Dabei haben wir es mit einem echten Promi seiner Zeit zu tun. Ibn Al-Baytar wurde wahrscheinlich zwischen 1190 und 1197 in eben unserem Ibn al-ma’din, heute Benalmádena, geboren und erarbeitete sich den Beinamen „ alNabatí“, der Botaniker. In Sevilla (Isbilia) zunächst als Arzt ausgebildet, beschäftigte er sich vor allem mit dem medizinischen Nutzen von Pflanzen.
Dafür zog er durch halb Spanien, das aber damals überwiegend von den Almoraviden beherrscht war, ein grausam wütender, strengst islamistischer Berber-Stamm, der viele Gelehrte vertrieb, Juden wie selbst Moslems. Von der Toleranz, der Ko
operation der „ Drei Kulturen“zu Zeiten des Emirats und Kalifats der Umayyaden war wenig geblieben, nur in einigen kleinen Taifas, in Murcia und Aragón, hielt sich dieser Spirit, den die
Nasriden im 13. Jahrhundert nochmals aufleben ließen.
Der Naturheilkundler bekam diese Intoleranz zu spüren und wanderte, Blumen pflückend, über Nordafrika bis nach Syrien aus. In Ägypten ließ er sich nieder und wurde zum Sultan Al
Kāmil erhoben, dem Chefbotaniker des Reiches.
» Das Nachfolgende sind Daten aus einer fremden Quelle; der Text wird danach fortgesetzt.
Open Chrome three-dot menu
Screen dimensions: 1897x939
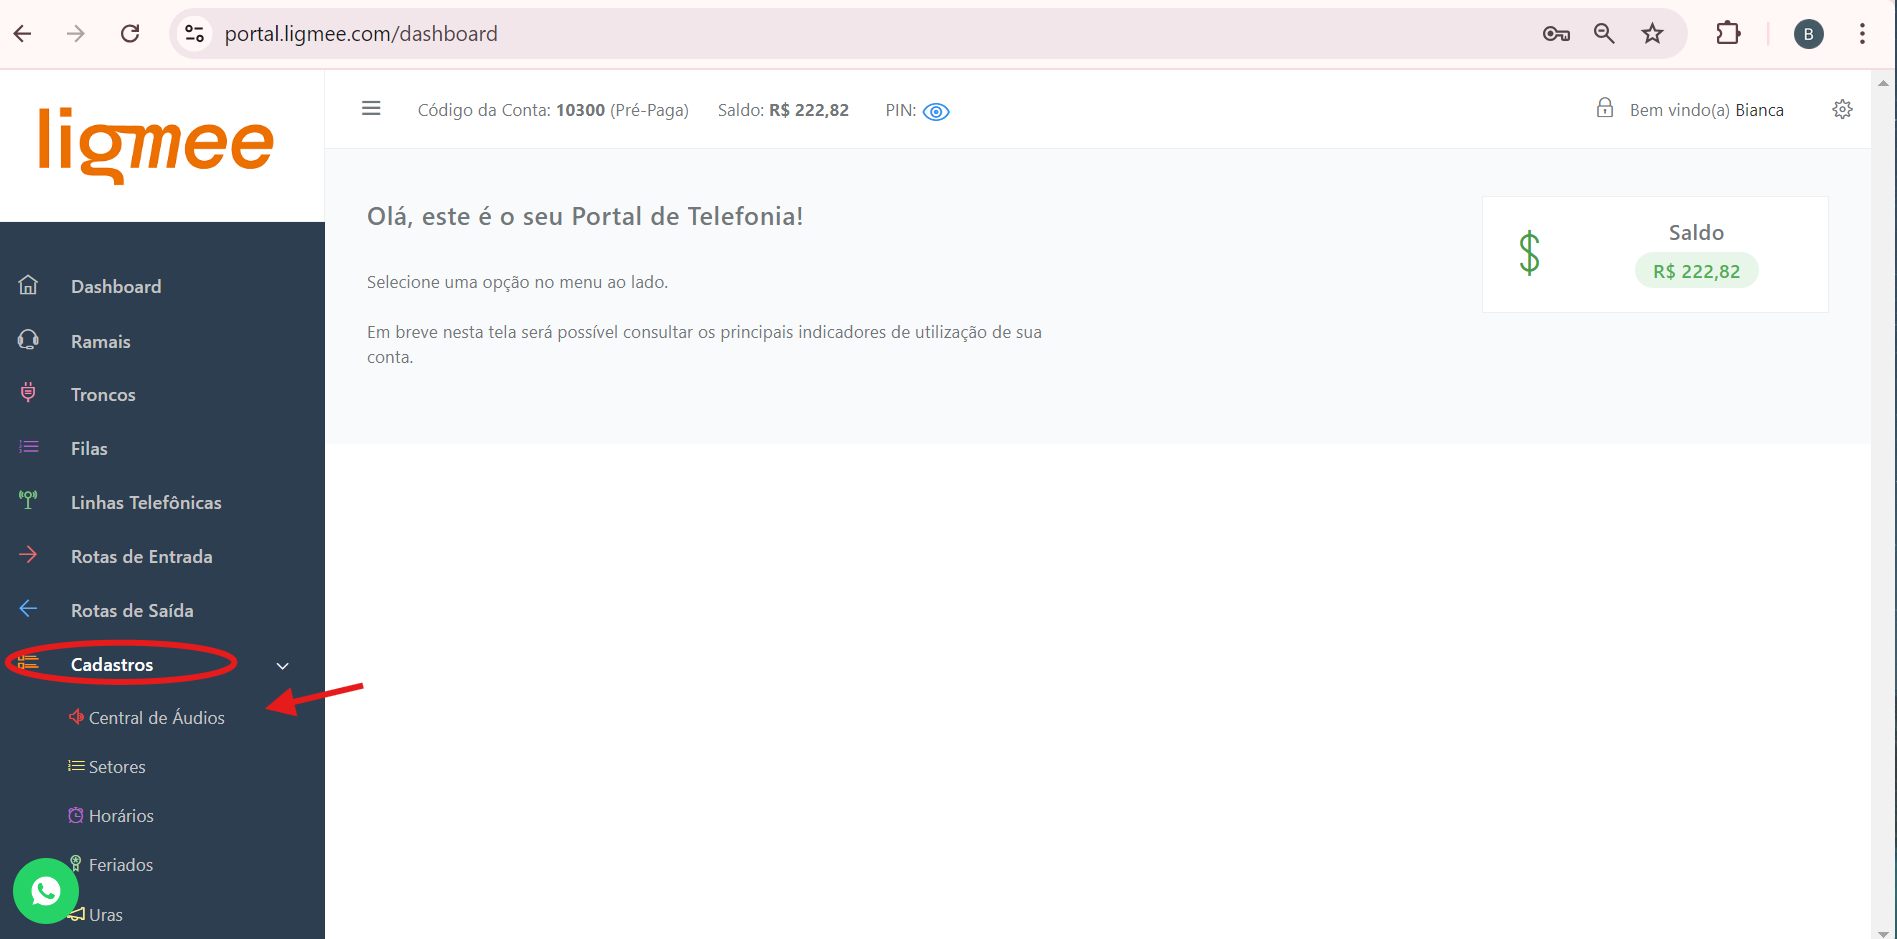click(x=1862, y=34)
Das machte ihn gleichzeitig zum obersten Pharmakologen, zum Professor eines Lehrstuhls und Aufseher über Drogenlabore und Apotheken aller Art, zu einem mächtigen Mann.
Er studierte die Werke der Antike, ging mit seinen Schülern auf Exkursionen, konsultierte Heiler und Forscher der gesamten arabischen Welt, zu seiner Zeit das Maß aller Dinge in der Wissenschaft. So formte sich nach vielen Traktaten schließlich sein Hauptwerk, in dem er rund 1.400 Pflanzen beschrieb und bestimmte sowie ihren Wert zur Ernährung und Heilung erläuterte.
Das Buch wurde das Standardwerk der Naturheilkunde des Mittelalters.
Sultan der Apotheken
Übersetzerschulen und Klöster brachten es in andere Sprachen und so in Umlauf, die Spanier ließen es, wie fast alles Geistige, am Ende der Reconquista verbrennen und verbieten, nahmen sich aber vorsichtshalber ein Exemplar mit in die geheime Bibliothek der Inquisition, womöglich, so dachte der pyromane Kardinal Cisneros, findet sich darin ja die Formel für ewiges Leben. Fand sich nicht.
Bis ins 19. Jahrhundert blieb das Wissen des andalusischen
Großvaters der Pflanzenheilkunde, der 1248 in Damaskus starb, für Europäer praktisch verschüttet, bis es aufgeklärte, deutsche Forscher um 1840 neu übersetzten und interpretierten, Pharmakologen die Formeln nachbauten und versuchten, die Wirkstoffe zu identifizieren.
In der arabischen Welt blieb Ibn Al-Baytar eine Berühmtheit und wird verehrt wie bei uns ein Albert Schweitzer oder Robert Koch, nur eben 700 Jahre älter. Wenn Sie also das nächste Mal in Benalmádena Urlaub machen, erweisen Sie dem alten Mann mit dem Blümchen in der Hand ruhig die Ehre, vielleicht hat er, indirekt, auch Sie einmal geheilt.